AUFGABENSTELLUNG 1: Wen fordert der Text über die Pfauenbühne auf, seine Abrisspläne zu revidieren?
AUFGABENSTELLUNG 2: Setzen Sie den Text über die Pfauenbühne des Schauspielhauses Zürich im Anschluss an seinen letzten Satz fort.

LESETEXT:
__________________________________________________

Die Pfauenbühne erhalten!

08.01.2021

Der historische Theatersaal des Schauspielhauses Zürich ist nach dem Beschluss des Zürcher Stadtrates vom Abriss bedroht. Wir unterstützen die Bemühungen des Heimatschutzes und weiterer Kreise zum Erhalt des historischen Theatersaals am Pfauen und fordern den Zürcher Stadtrat auf, seine Abrisspläne zugunsten eines dem Denkmal angemessenen Sanierungskonzeptes zu revidieren.

© Bauforschung und Konstruktionsgeschichte, ETH Zürich. 2020. Fotografen: Valentin Gillet und Wilko Potgeter.

© Bauforschung und Konstruktionsgeschichte, ETH Zürich. 2020. Fotografen: Valentin Gillet und Wilko Potgeter.

Die Pfauenbühne erhalten – als kultur-​, theater-​ und konstruktionsgeschichtliches Denkmal!

__________________________________________________

BEREITGESTELLTE DATEN:
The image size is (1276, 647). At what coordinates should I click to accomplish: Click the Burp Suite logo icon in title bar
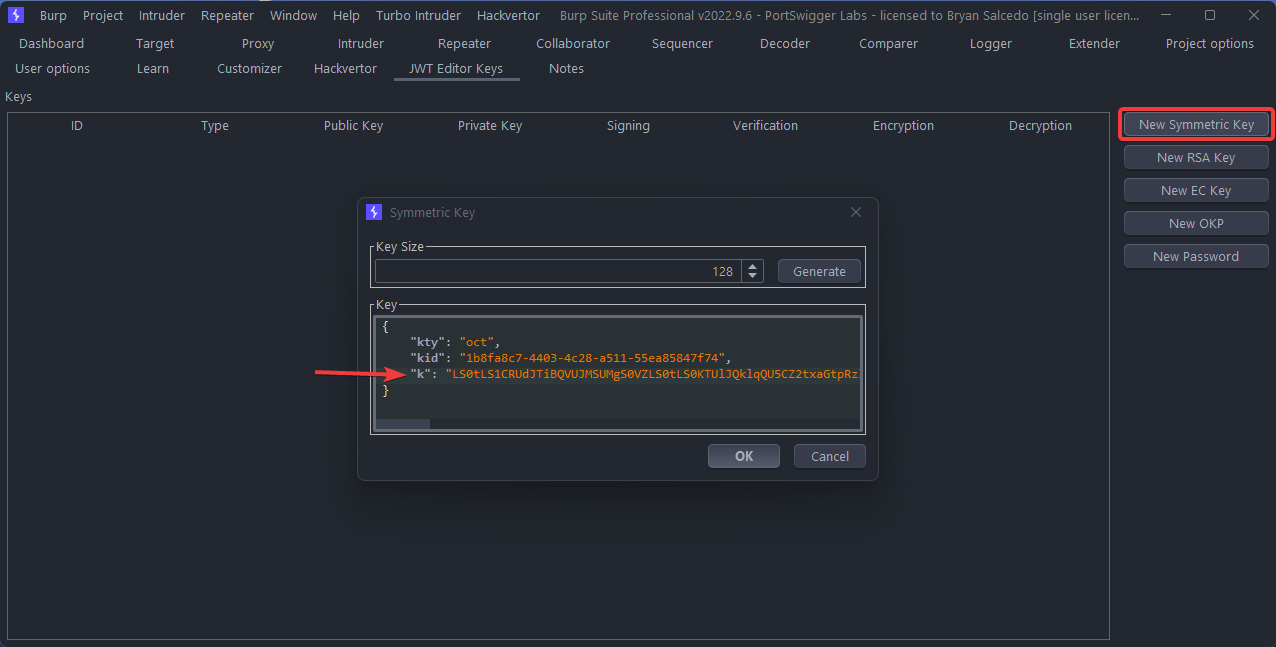tap(15, 15)

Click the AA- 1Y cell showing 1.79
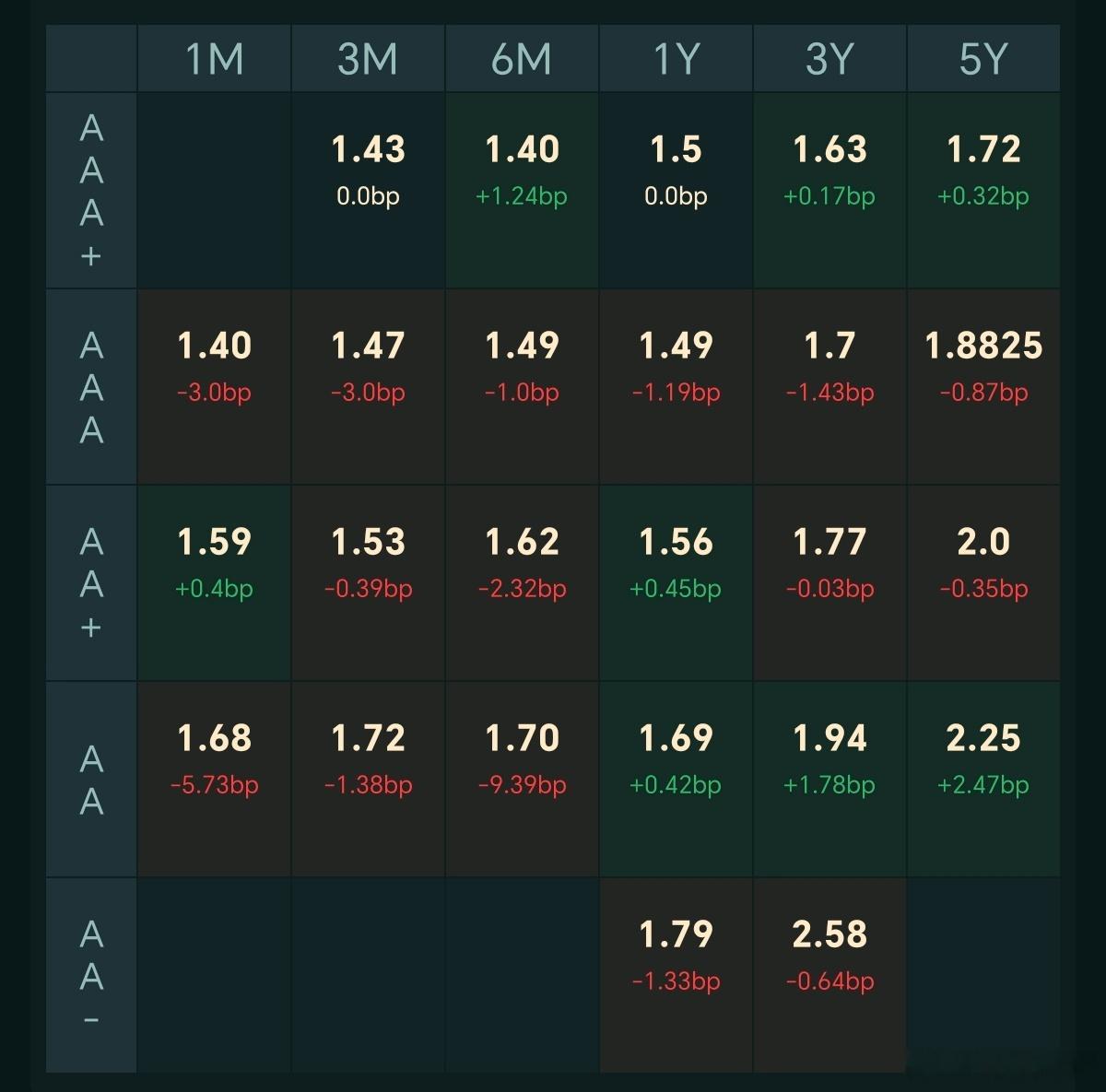(x=676, y=976)
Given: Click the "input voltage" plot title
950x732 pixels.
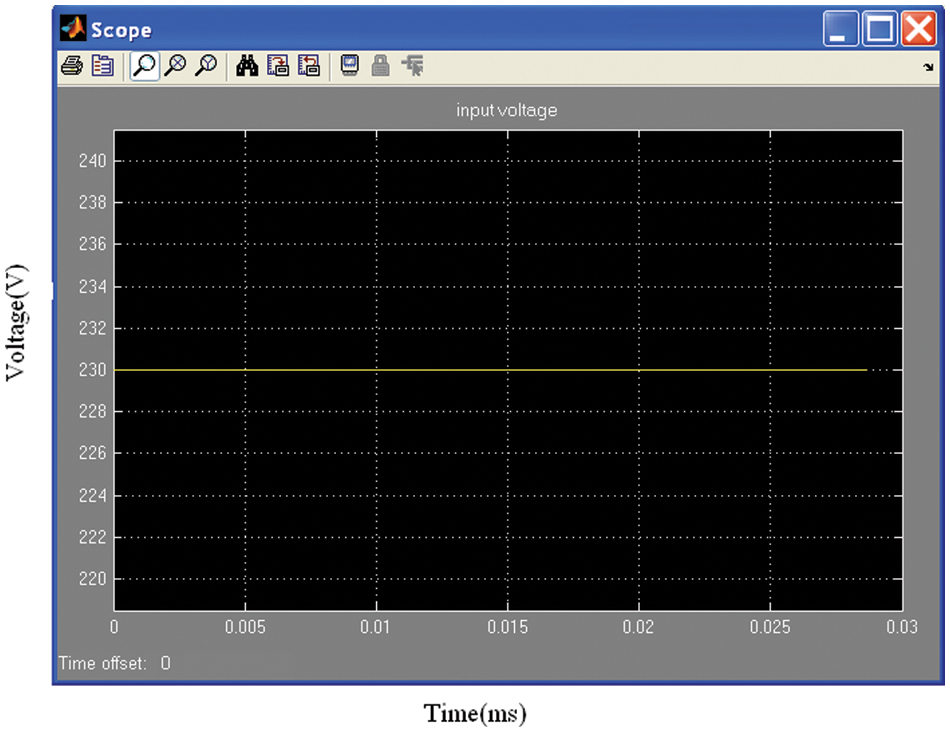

__________________________________________________

ERGEBNIS 1: Den Zürcher Stadtrat.

ERGEBNIS 2:
Der Zürcher Stadtrat besteht auf dem Abbruch des historischen Theatersaals des Schauspielhauses Zürich, obwohl viele Gründe gegen diese geschichtsvergessenen und unnötigen Pläne sprechen. Prominente Theaterleute mit profunder Kenntnis der deutschsprachigen Bühnen haben bereits mit Entsetzen und Befremden auf die uneinsichtige Haltung der Stadt reagiert und auf die historische Bedeutung des Theatersaals insistiert: Es ist der Ort, an dem in der Zeit des Nationalsozialismus die deutschsprachige Theaterwelt Widerstand gegen die Barbarei leistete, und es ist die Bühne, auf der grosse Erstaufführungen – u.a. die Werke von Max Frisch und Friedrich Dürrenmatt – stattfanden.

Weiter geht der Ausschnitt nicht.